Reviews

Alfie (Scarborough)

In the programme Professor David Rudd asks the question, “How could we find such a rogue not only sympathetic, but lovable, too?” I’m not sure that “lovable” is the right word for Alfie Elkins, who refers to “birds” as “it”, not “she”, and opines that an evening with just one woman is “only half the menu”, but the reasons why he is sympathetic (apart from David Ricardo-Pearce’s engaging performance) have to do with his candour and lack of hypocrisy and the fact that, slowly and painfully, he comes to realise that he hasn’t got it all sorted after all.

Bill Naughton’s play, first staged in 1963, cleverly allows Alfie to be the narrator of his own story, yet preserves a sort of ironic distance from him. A series of episodes, mostly centred on women whom he treats shabbily, expose the weakness of his philosophy of life that a man must avoid involvement. Shreds of goodness appear in Alfie, but he progresses from the harmlessly irresponsible to the shocking (even to him). Even a spell in a sanatorium fails to curb his selfish confidence, with his toe-curlingly inappropriate advice to a devotedly married patient on how to sort his life out.

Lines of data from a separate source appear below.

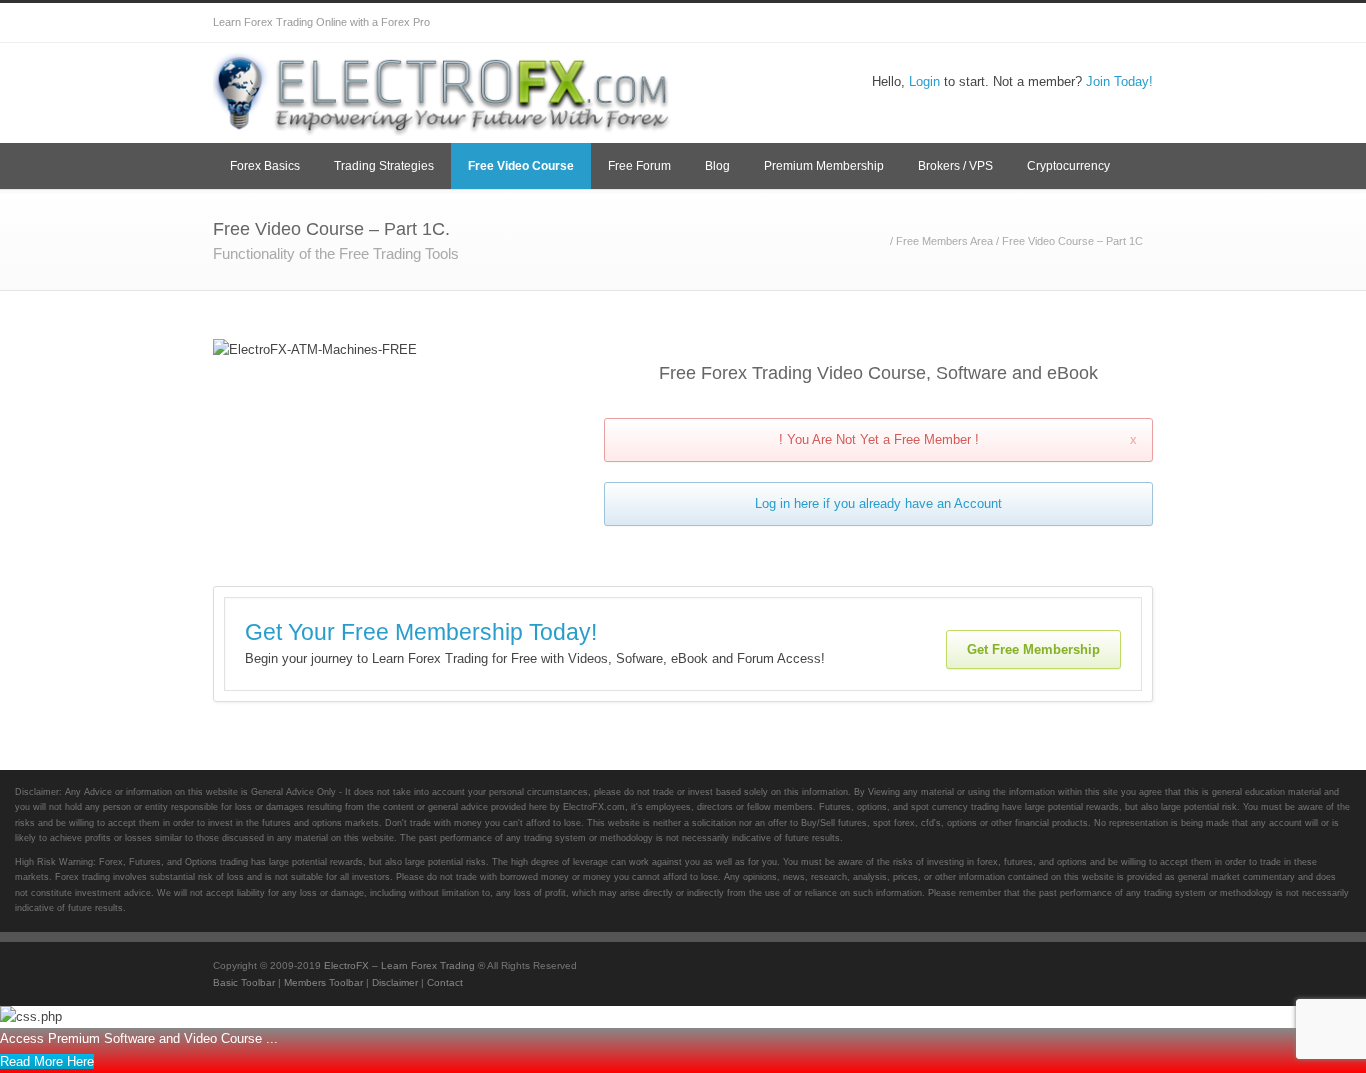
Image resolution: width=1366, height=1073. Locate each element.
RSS (1133, 23)
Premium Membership (824, 166)
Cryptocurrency (1068, 166)
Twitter (893, 23)
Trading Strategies (384, 166)
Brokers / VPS (955, 166)
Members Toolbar (323, 982)
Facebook (933, 23)
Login (924, 81)
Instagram (1013, 23)
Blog (717, 166)
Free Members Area (944, 241)
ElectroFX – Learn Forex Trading (399, 965)
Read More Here (47, 1061)
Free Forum (639, 166)
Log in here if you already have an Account (878, 503)
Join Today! (1119, 81)
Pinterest (1093, 23)
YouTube (1053, 23)
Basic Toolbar (244, 982)
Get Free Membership (1033, 649)
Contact (445, 982)
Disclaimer (395, 982)
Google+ (973, 23)
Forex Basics (265, 166)
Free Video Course (521, 166)
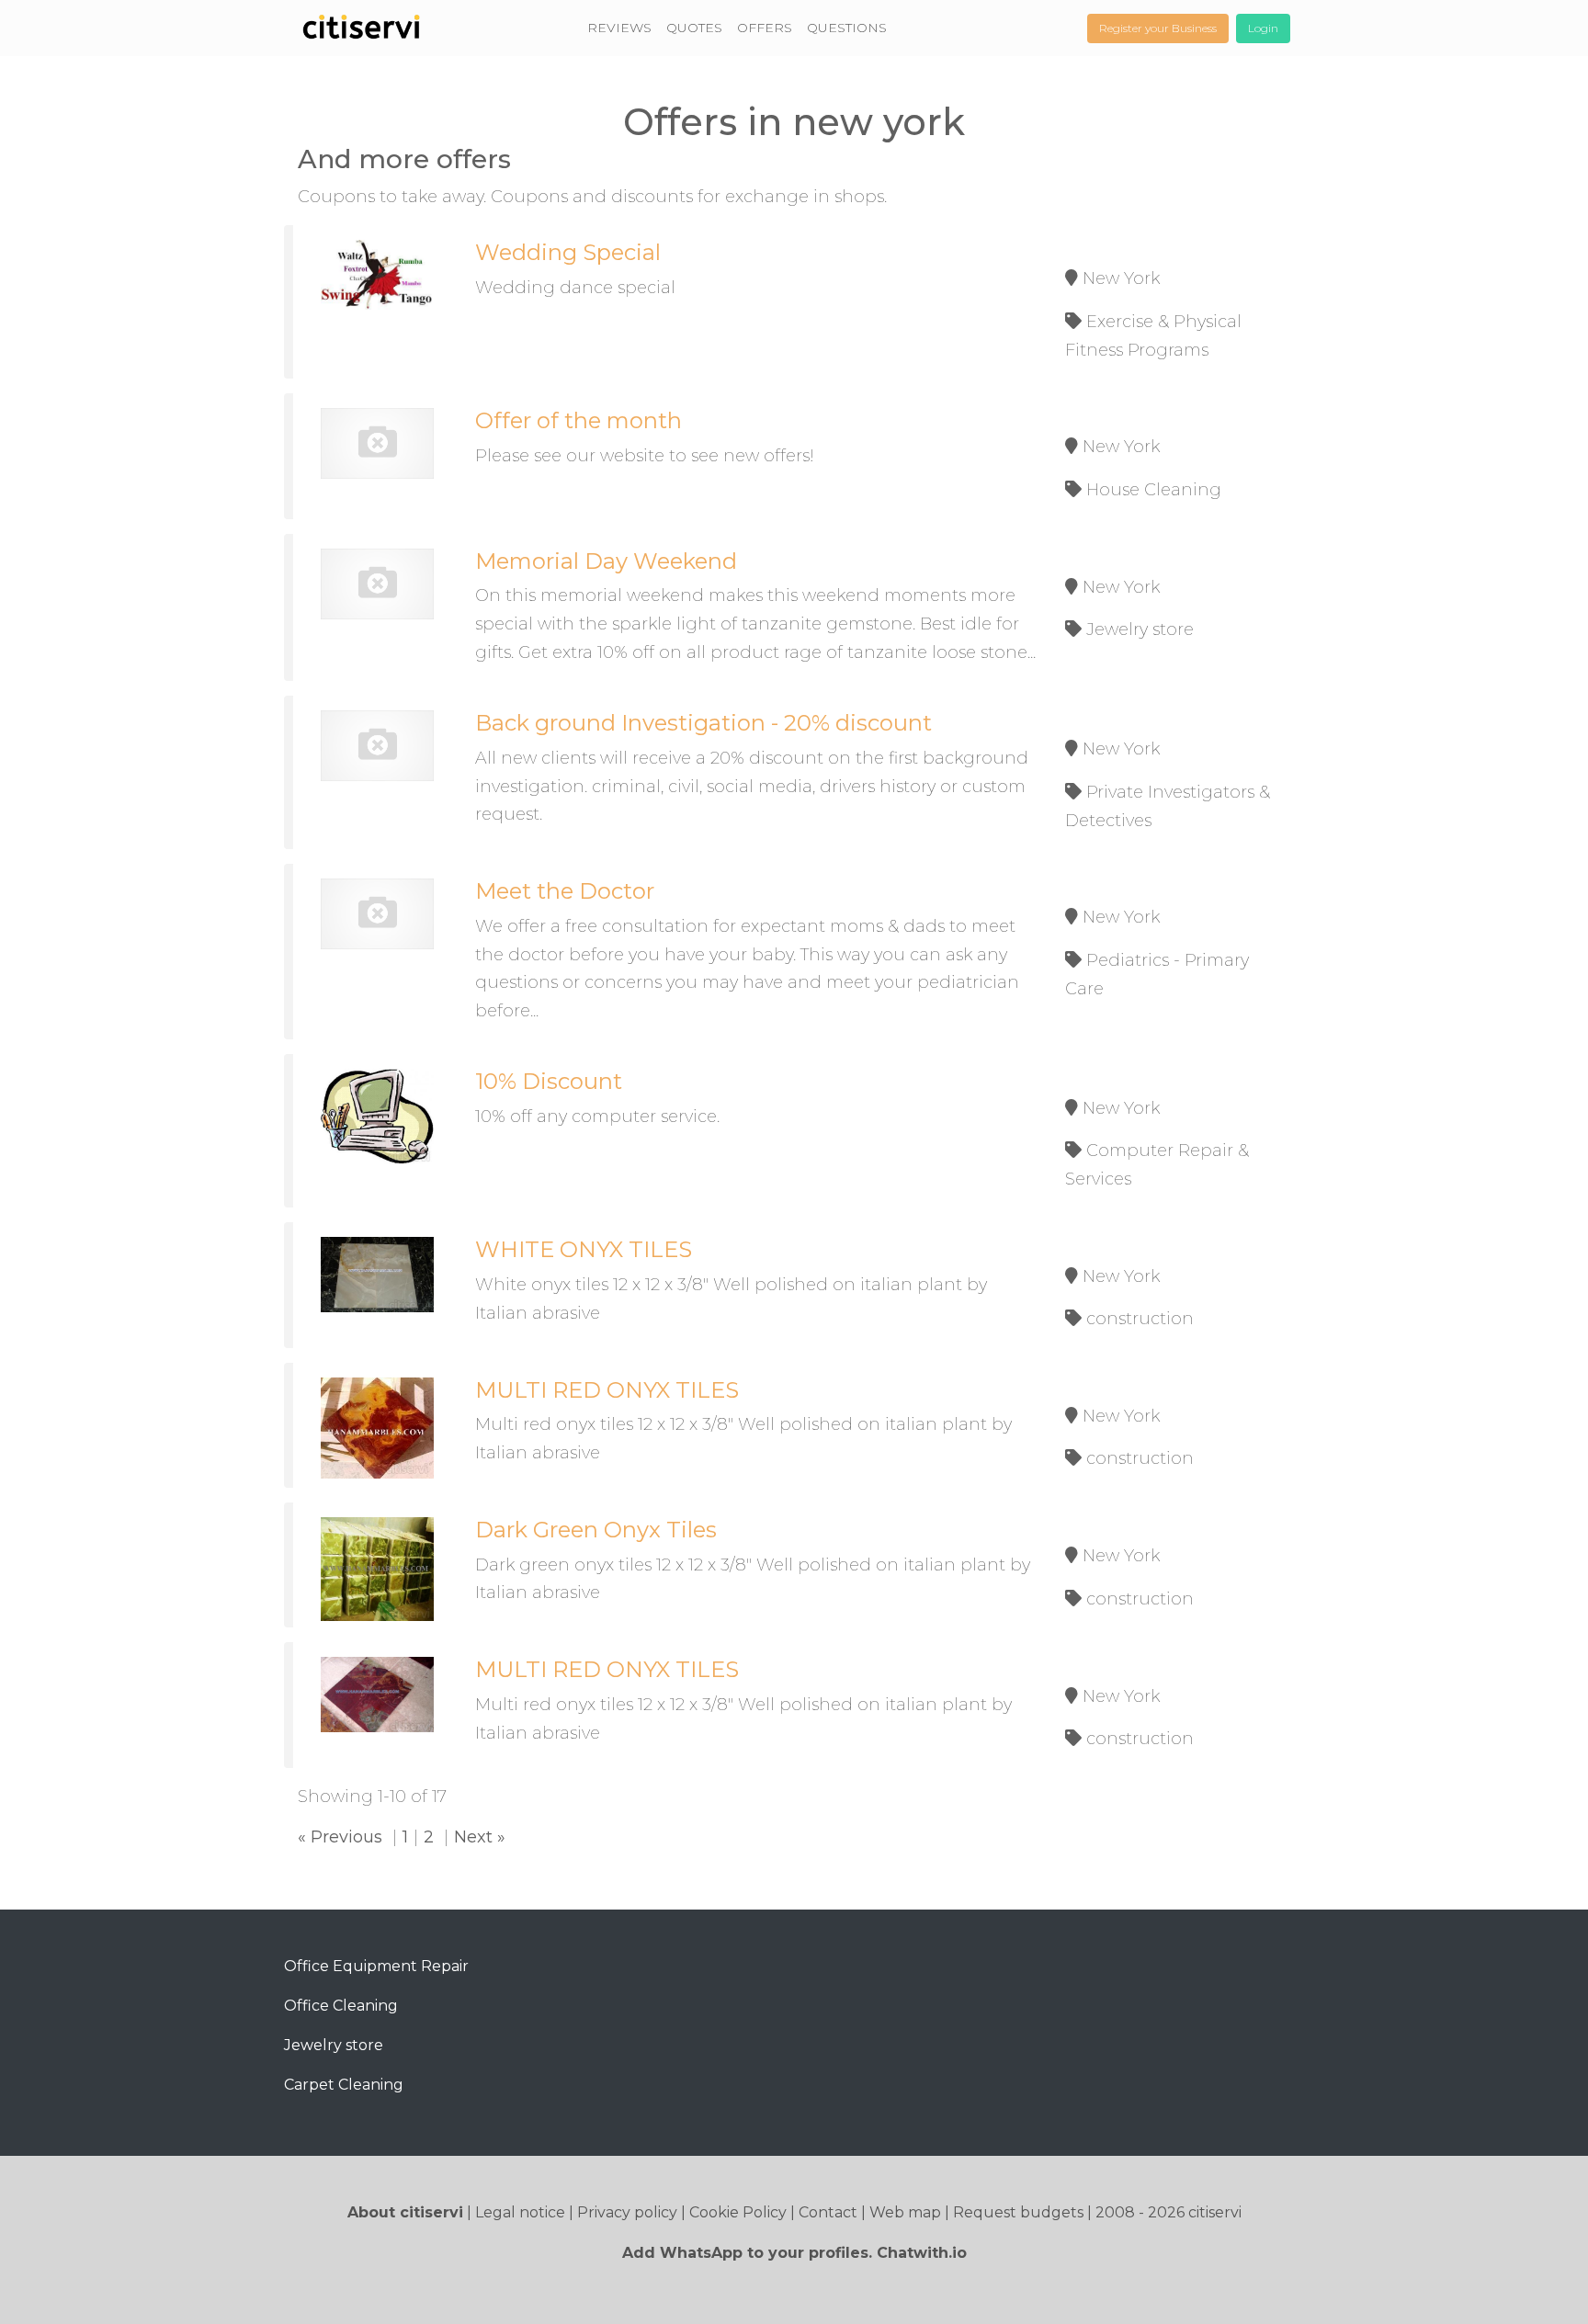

David Thacker’s production, already seen at the Octagon, Bolton, and the New Vic, Stoke, is perfectly adapted to the intimacy of in-the-round performance. Initially there is a bare stage and actors bring on simplified furniture, sometimes overlapping with the stage action, giving a sense of improvisation. As Alfie David Ricardo-Pearce’s confiding manner establishes remarkable rapport with the audience. His version of the character is based as much on puzzlement as on hedonism: he doesn’t understand people, so he just makes sure the one he does know is all right, except that increasingly he doesn’t even know himself. Delivered with a light touch, this is a finely judged performance. With seven actors dividing up 16 parts most effectively, it’s difficult to single out anyone in a first-class ensemble, but Barbara Hockaday excels in a very truthful performance as Gilda, the modest realist, Vicky Binns’ Northern innocent is equally touching and John Branwell oozes quiet menace as a shady medical man.